# [Challenge]
For each statement, answer yes or no as to whether it agrees with the hot sauce gift text below, and quote the words of the text that decide it. 1. This year's recap is organized by month. 2. The mini bottle of Death at the Crimson Altar is suggested as a stocking filler. 3. The jigsaw pepper already has a number to its name as a world record.

# [Text section]
######
Hey folks, it’s that time of year again. Christmas is fast approaching and, if you’re anything like me, you’re panicking over what to get your friends and family. So, this thursday, we’re going to go over everything I’ve had in the last year, seeing what would and wouldn’t make great gifts.
It’s time for my yearly recap.
But, this year, we’re not going to go by month. We’re going to go by theme.
So feel free to skip ahead to the bold heading that interests you or your gifts’ recipients most.
First up, let’s take a look at those who are both the easiest to buy for if you know your stuff and pretty hard if you don’t.
The pure heat seekers.
These people just want the hottest but I wouldn’t recommend extract sauces like Chilli Pepper Pete’s Dragon’s Blood unless you know that they can take them and will use them responsibly. Instead, I’d recommend nature’s hottest.
In terms of straight up strength, Devon Chilli Man’s Death at the Crimson Altar takes the crown and, while it does come in a bigger version too, the mini bottle that I tried would be ideal as a stocking filler for this group.
But it’s not the only ten out of ten that I’ve had this year. We’ve also had a Carolina Reaper sauce from South Devon Chilli Farm, a Trinidad Scorpion one from Hot-Headz and a fruity fusion in the form of Burning Desire Foods’ Critical Mass.
All of these have their own merits and all of them have proven very similar in heat. To find out what sets most of them apart, you’re going to have to click on their names but I will give you my opinion on which to go for in this very post.
Anyone actively seeking the strongest sauce will have tried others with scorpion and reaper in and they’ll be used to pure pepper sauces. The Critical Mass is my recommendation to change things up a bit. To give them a flavour utterly unique among products in its heat bracket, backed up by a chilli that most people will never have heard of – Fatalii Gourmet’s jigsaw pepper.
It’s a potential future world record with no number yet to its name but, if it can make a 35% chilli sauce hit like a 60% reaper one, you know it packs some serious punch!
######
# [Data]
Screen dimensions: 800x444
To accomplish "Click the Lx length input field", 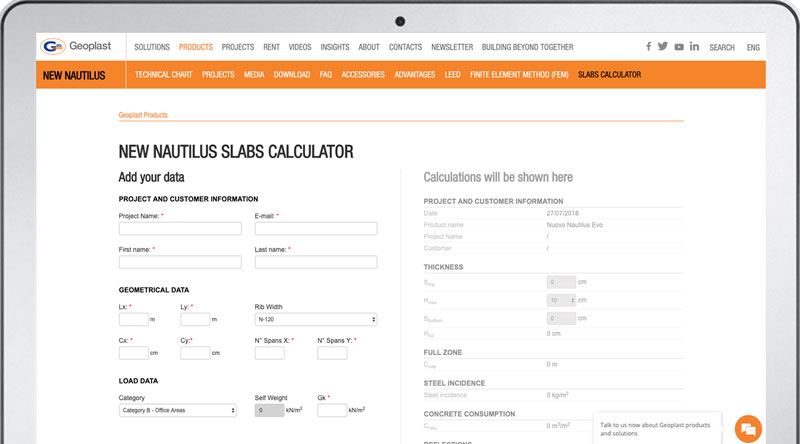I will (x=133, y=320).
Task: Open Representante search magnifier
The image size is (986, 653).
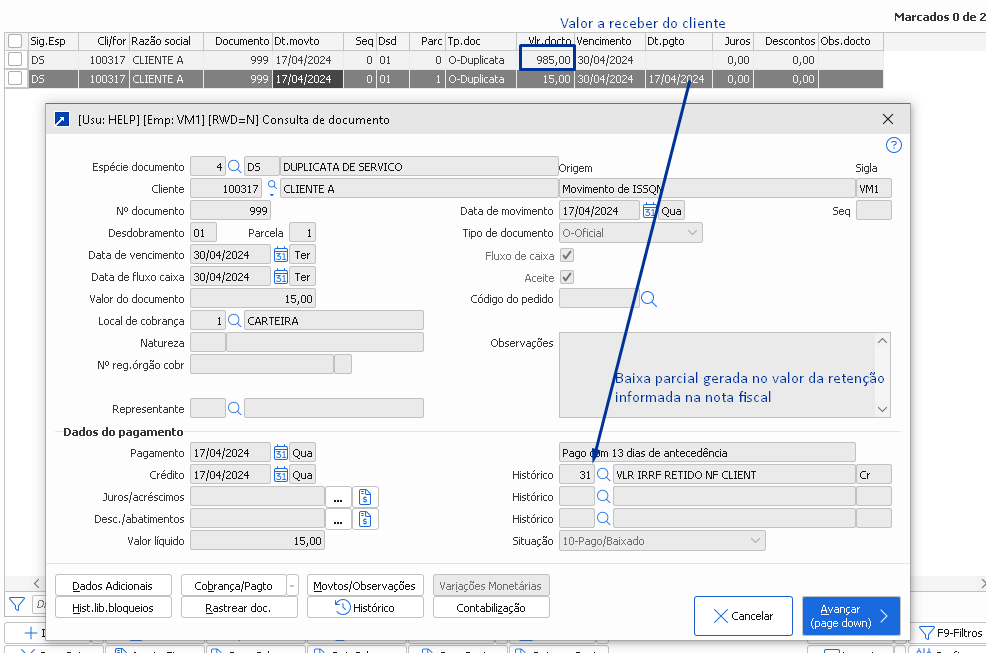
######
# [Solution for this problem]
1. No: "But, this year, we’re not going to go by month. We’re going to go by theme."
2. Yes: "the mini bottle that I tried would be ideal as a stocking filler for this group."
3. No: "It’s a potential future world record with no number yet to its name"